--- WHAT IS REQUIRED ---
Without skipping a line, reproduce the entries exactly.

··· AVAILABLE RECORDS ···

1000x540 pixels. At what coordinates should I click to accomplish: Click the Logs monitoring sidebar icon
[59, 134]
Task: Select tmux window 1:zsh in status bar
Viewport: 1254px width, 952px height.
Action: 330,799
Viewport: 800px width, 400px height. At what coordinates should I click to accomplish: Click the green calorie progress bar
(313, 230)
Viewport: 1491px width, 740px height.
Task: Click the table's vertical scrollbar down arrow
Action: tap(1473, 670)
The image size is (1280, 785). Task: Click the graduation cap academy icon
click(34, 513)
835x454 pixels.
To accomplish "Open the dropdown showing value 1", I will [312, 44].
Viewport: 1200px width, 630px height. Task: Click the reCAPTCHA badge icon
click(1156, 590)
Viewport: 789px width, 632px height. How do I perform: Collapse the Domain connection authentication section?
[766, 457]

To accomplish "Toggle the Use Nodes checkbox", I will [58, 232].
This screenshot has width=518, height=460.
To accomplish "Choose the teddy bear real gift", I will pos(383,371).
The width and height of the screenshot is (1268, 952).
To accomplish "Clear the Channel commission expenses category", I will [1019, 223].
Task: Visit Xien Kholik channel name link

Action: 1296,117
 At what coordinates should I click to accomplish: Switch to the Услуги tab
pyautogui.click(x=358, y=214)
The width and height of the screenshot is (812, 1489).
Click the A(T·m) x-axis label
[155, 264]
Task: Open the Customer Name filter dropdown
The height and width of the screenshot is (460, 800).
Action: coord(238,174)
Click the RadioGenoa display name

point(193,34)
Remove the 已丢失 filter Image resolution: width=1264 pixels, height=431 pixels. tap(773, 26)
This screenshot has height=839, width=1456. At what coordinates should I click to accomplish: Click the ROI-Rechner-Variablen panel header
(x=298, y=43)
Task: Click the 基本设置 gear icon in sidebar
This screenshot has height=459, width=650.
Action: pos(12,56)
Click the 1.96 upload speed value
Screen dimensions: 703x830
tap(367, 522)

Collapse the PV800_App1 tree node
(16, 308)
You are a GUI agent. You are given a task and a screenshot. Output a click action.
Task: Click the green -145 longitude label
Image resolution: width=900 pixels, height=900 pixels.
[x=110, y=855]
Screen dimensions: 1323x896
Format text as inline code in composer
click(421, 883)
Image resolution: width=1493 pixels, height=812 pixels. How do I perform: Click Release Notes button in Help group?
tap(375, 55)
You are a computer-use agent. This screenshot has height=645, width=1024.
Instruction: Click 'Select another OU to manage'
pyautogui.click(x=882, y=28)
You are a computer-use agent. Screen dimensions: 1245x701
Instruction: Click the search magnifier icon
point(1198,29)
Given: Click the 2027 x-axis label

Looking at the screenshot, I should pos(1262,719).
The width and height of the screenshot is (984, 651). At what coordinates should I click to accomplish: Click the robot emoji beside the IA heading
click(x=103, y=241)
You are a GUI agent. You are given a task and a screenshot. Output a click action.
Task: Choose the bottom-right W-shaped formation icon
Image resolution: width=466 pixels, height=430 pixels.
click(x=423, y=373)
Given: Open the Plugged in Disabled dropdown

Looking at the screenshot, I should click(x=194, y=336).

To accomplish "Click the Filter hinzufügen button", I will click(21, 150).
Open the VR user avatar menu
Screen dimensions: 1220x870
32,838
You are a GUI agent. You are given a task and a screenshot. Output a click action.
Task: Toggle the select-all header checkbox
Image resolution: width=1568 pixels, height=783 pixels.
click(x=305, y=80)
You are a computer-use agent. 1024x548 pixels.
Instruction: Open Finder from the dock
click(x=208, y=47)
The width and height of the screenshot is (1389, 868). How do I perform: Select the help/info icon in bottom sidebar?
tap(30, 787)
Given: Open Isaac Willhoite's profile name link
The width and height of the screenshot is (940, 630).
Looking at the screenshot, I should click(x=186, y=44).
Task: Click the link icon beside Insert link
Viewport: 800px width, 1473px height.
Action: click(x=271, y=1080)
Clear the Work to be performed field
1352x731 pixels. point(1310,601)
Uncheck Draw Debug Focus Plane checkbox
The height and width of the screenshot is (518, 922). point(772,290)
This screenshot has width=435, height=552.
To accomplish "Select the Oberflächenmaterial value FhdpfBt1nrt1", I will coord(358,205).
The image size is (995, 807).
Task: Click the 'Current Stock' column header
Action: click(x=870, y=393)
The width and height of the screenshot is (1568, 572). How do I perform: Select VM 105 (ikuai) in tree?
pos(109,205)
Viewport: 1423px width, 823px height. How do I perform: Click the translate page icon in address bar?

···

--- RESPONSE ---
1000x540 pixels. At what coordinates should I click to accomplish: Click the Logs monitoring sidebar icon
[59, 134]
Task: Select tmux window 1:zsh in status bar
Viewport: 1254px width, 952px height.
Action: 330,799
Viewport: 800px width, 400px height. At what coordinates should I click to accomplish: Click the green calorie progress bar
(313, 230)
Viewport: 1491px width, 740px height.
Task: Click the table's vertical scrollbar down arrow
Action: tap(1473, 670)
The image size is (1280, 785). Task: Click the graduation cap academy icon
click(34, 513)
835x454 pixels.
To accomplish "Open the dropdown showing value 1", I will [312, 44].
Viewport: 1200px width, 630px height. Task: Click the reCAPTCHA badge icon
click(1156, 590)
Viewport: 789px width, 632px height. How do I perform: Collapse the Domain connection authentication section?
[766, 457]

To accomplish "Toggle the Use Nodes checkbox", I will [58, 232].
This screenshot has width=518, height=460.
To accomplish "Choose the teddy bear real gift", I will pos(383,371).
The width and height of the screenshot is (1268, 952).
To accomplish "Clear the Channel commission expenses category", I will [1019, 223].
Task: Visit Xien Kholik channel name link

Action: 1296,117
 At what coordinates should I click to accomplish: Switch to the Услуги tab
pyautogui.click(x=358, y=214)
The width and height of the screenshot is (812, 1489).
Click the A(T·m) x-axis label
[155, 264]
Task: Open the Customer Name filter dropdown
The height and width of the screenshot is (460, 800).
Action: coord(238,174)
Click the RadioGenoa display name

point(193,34)
Remove the 已丢失 filter Image resolution: width=1264 pixels, height=431 pixels. tap(773, 26)
This screenshot has height=839, width=1456. At what coordinates should I click to accomplish: Click the ROI-Rechner-Variablen panel header
(x=298, y=43)
Task: Click the 基本设置 gear icon in sidebar
This screenshot has height=459, width=650.
Action: pos(12,56)
Click the 1.96 upload speed value
Screen dimensions: 703x830
tap(367, 522)

Collapse the PV800_App1 tree node
(16, 308)
You are a GUI agent. You are given a task and a screenshot. Output a click action.
Task: Click the green -145 longitude label
Image resolution: width=900 pixels, height=900 pixels.
[x=110, y=855]
Screen dimensions: 1323x896
Format text as inline code in composer
click(421, 883)
Image resolution: width=1493 pixels, height=812 pixels. How do I perform: Click Release Notes button in Help group?
tap(375, 55)
You are a computer-use agent. This screenshot has height=645, width=1024.
Instruction: Click 'Select another OU to manage'
pyautogui.click(x=882, y=28)
You are a computer-use agent. Screen dimensions: 1245x701
Instruction: Click the search magnifier icon
point(1198,29)
Given: Click the 2027 x-axis label

Looking at the screenshot, I should pos(1262,719).
The width and height of the screenshot is (984, 651). At what coordinates should I click to accomplish: Click the robot emoji beside the IA heading
click(x=103, y=241)
You are a GUI agent. You are given a task and a screenshot. Output a click action.
Task: Choose the bottom-right W-shaped formation icon
Image resolution: width=466 pixels, height=430 pixels.
click(x=423, y=373)
Given: Open the Plugged in Disabled dropdown

Looking at the screenshot, I should click(x=194, y=336).

To accomplish "Click the Filter hinzufügen button", I will click(21, 150).
Open the VR user avatar menu
Screen dimensions: 1220x870
32,838
You are a GUI agent. You are given a task and a screenshot. Output a click action.
Task: Toggle the select-all header checkbox
Image resolution: width=1568 pixels, height=783 pixels.
click(x=305, y=80)
You are a computer-use agent. 1024x548 pixels.
Instruction: Open Finder from the dock
click(x=208, y=47)
The width and height of the screenshot is (1389, 868). How do I perform: Select the help/info icon in bottom sidebar?
tap(30, 787)
Given: Open Isaac Willhoite's profile name link
The width and height of the screenshot is (940, 630).
Looking at the screenshot, I should click(x=186, y=44).
Task: Click the link icon beside Insert link
Viewport: 800px width, 1473px height.
Action: click(x=271, y=1080)
Clear the Work to be performed field
1352x731 pixels. point(1310,601)
Uncheck Draw Debug Focus Plane checkbox
The height and width of the screenshot is (518, 922). point(772,290)
This screenshot has width=435, height=552.
To accomplish "Select the Oberflächenmaterial value FhdpfBt1nrt1", I will coord(358,205).
The image size is (995, 807).
Task: Click the 'Current Stock' column header
Action: click(x=870, y=393)
The width and height of the screenshot is (1568, 572). How do I perform: Select VM 105 (ikuai) in tree?
pos(109,205)
Viewport: 1423px width, 823px height. How do I perform: Click the translate page icon in address bar?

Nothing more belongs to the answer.